Task description
This task calls for copying every line in the data below that contains the word "Contact".

Provided information

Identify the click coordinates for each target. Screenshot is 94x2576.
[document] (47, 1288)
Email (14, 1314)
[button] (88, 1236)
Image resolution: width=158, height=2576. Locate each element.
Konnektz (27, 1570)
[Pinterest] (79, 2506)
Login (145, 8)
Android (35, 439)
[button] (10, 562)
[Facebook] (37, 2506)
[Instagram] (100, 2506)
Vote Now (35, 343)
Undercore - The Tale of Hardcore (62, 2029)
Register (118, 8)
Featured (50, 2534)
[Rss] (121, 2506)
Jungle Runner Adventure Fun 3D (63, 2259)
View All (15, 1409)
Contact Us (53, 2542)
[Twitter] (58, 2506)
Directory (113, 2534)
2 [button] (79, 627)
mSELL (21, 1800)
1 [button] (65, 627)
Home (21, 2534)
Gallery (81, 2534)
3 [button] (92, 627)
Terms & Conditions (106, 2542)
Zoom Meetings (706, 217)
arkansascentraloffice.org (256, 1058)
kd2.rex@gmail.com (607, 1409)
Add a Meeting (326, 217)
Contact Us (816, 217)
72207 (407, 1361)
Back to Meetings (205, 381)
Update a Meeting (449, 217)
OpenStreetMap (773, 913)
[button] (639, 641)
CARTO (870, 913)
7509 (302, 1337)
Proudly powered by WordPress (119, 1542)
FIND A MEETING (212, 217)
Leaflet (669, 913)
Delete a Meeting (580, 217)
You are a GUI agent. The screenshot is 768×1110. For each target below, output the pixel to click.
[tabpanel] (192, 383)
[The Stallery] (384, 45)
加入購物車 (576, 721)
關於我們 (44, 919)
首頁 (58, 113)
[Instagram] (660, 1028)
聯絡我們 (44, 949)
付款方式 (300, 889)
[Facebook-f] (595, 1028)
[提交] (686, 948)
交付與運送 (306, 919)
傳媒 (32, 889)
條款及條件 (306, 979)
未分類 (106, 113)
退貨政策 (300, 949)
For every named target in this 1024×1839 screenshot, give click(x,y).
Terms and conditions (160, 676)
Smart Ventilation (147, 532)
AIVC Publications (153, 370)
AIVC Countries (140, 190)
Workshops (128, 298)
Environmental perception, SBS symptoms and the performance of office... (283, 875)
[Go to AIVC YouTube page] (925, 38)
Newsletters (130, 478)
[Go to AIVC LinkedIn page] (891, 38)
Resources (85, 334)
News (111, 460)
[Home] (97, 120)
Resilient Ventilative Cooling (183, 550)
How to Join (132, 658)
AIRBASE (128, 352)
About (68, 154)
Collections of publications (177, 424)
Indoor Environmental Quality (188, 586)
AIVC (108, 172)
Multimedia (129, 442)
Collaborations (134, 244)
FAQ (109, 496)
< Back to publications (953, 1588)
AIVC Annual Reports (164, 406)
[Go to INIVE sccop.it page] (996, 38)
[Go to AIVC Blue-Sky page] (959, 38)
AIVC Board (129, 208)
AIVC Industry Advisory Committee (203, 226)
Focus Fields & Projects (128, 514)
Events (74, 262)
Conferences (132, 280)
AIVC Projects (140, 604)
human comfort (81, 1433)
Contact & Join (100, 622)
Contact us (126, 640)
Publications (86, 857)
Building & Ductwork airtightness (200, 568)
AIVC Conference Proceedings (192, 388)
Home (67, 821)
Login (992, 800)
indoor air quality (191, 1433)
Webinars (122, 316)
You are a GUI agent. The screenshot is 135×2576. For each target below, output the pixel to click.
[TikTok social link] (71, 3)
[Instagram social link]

Expected answer
Contact Us (53, 2542)
Contact Us (816, 217)
Contact & Join (100, 622)
Contact us (126, 640)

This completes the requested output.